Grasmere, Cumbria. This tranquil little lake is famous above all as Wordsworth's home from 1799 until he moved to Rydal in 1813. Dove Cottage, where he lived for nine years, is open to the public. The site of his Wishing Gate is on the old road, which gives fine views of the lake running behind the main road along the east shore. There is a little island of which Coleridge wrote, “We drank tea the night before I left Grasmere, on the island in that lovely lake, our kettle swung over the fire, hanging from the branch of a Fir-tree”.

The area around village and lake is notable for the scenery along various walking routes. The strikingly shaped Helm Crag lies North West, Rydal Fell and Nab Scar lie East, and Yew Crag and Silver Howe West. Apart from the main road, the only motoring exit is South West past the lake to Red Bank where the road forks right for Elterwater and the Langdale Pikes, and left to pass Loughrigg. From the top of the steep bank the path of Loughrigg Terrace on the left gives fine views of the lake. There is little parking space at Red Bank, and cars are better left at the village or White Moss Common in order to cross the Rothay footbridge and come up at the middle of the Terrace. This continues East above Rydal Water, and past a huge cave left from an old quarry which can be penetrated by the light from the entrance. Other walks arc to Helm Crag, to Grey Crag and Alcock Tarn, to Silver Howe, to Dow Bank, and to Swinescar Hause. To reach the tops of Helm Crag, the Howe and Swinescar, however, you must climb over 1,000 ft.

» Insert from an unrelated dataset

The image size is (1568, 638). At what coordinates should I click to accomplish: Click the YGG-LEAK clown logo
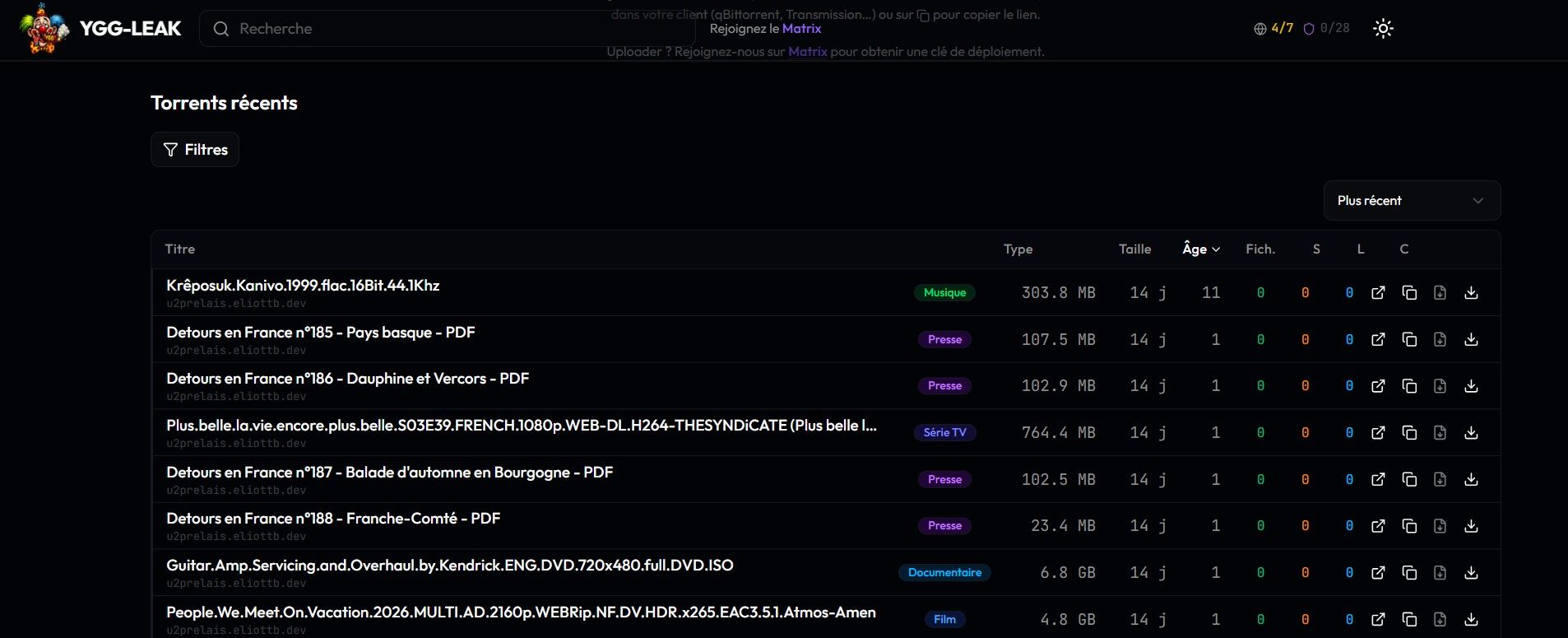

Placed just West of the main road to the North of Grasmere (Lake), the village can be missed by the motorist. Below Helm Crag and Nab Scar, above the lake, provides a great attraction. Wordsworth pronounced it “the loveliest spot that man hath ever found”, and Thomas Gray called it “this little unsuspected paradise”.

At Town End is Dove Cottage, the home of Wordsworth where he lived with his sister, Dorothy, from 1799 to 1808. He brought his bride, Mary, to Dove Cottage in 1802. What is often regarded as his best work was written at this small house, a former inn, and probably built in the 17th century; and it was a meeting point for famous literary figures — Coleridge, Southey, de Quincey and others. It is preserved almost as it was when Wordsworth lived there, by the Dove Cottage Trust, and holds many relics. Coleridge followed Wordsworth to the Lakes in 1800 and lived at Greta Hall, Keswick, until 1804. He returned to the Lakes in 1808 and lived for two years at Wordsworth's next home, Allan Bank. Later, de Quincey lived in Dove Cottage for 26 years from 1809. The Wordsworth Museum nearby contains MSS. and other important items.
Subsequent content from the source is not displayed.